Concerns Over Middle East Conflict Impact on Thai Automotive Exports and Domestic Sales

Bangkok: The Federation of Thai Industries (FTI) is expressing concern that the ongoing Middle East conflict could adversely affect Thailand's automotive exports and domestic sales.

According to Thai News Agency, the FTI has noted that despite these concerns, there remains robust demand for electric vehicles (EVs) in Thailand, driven largely by rising diesel prices, which has sparked consumer interest particularly in electric pickup trucks.

Mr. Surapong Paisitpatthanapong, who serves as an advisor to the chairman of the automotive industry group and spokesperson for the FTI, reported that Thailand's vehicle production in February 2026 witnessed a modest recovery, with 117,952 cars produced, marking a 3.43% increase compared to the previous year. This production included a significant rise in electric passenger cars and pickup trucks, with increases of 71.54% and 100% respectively. However, overall sales experienced a decline, totaling 48,242 units, which is 2.17% less than in 2025 and a substantial 34.75% drop from the previous month. This decline is attributed to various factors including the conclusion of the EV 3.0 project and stricter lending policies due to low economic growth and weak purchasing power.

The conflict involving the United States, Israel, and Iran has raised uncertainties regarding the export of automotive products, potentially exacerbated by rising energy prices and subsequent global inflation. There is a prevailing concern that these issues could further weaken Thailand's purchasing power. Experts predict that the Thai economy may only grow by approximately 1.2%, which could negatively impact the domestic sales of cars and motorcycles.

Mr. Surapong also voiced concerns about the potential impact of the Middle East conflict on automotive exports. In 2025, Thailand exported 200,001 cars to the Middle East, constituting 21% of its total car exports. While exports have been strong in recent months due to climbing global oil prices, disruptions have occurred with some shipments encountering difficulties in navigating the Strait of Hormuz. This has led to rerouting of ships back to India, Singapore, or Thailand. A prolonged conflict could jeopardize the export target of 200,000 cars and might induce inflation in trading partner countries, affecting consumer purchasing power and sales.

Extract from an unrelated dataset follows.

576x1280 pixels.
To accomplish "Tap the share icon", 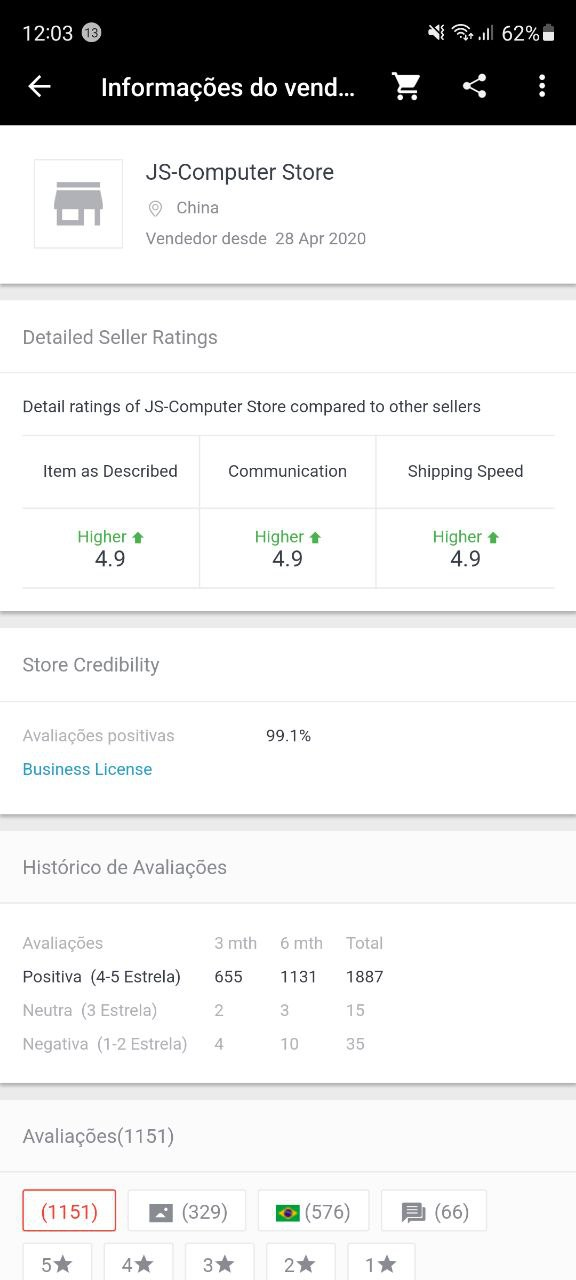I will point(474,87).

In addition, sustained high oil prices could lead to increased interest in electric vehicles, especially electric pickup trucks, due to their cost-effectiveness. There is also a looming risk concerning the supply of helium, a critical component in semiconductor manufacturing, largely exported by Qatar. A prolonged closure of the Strait of Hormuz could result in a helium shortage, impacting global car production. Although current stock levels are sufficient in the short term, a prolonged conflict could necessitate price adjustments due to rising production and logistics costs.

The automotive industry is facing further challenges as some export orders for automotive parts have been canceled following significant increases in freight costs. Mr. Surapong emphasized the need to closely monitor the situation, stating that while targets have not yet been adjusted, there will be further discussions by mid-year to reassess the 2026 projections.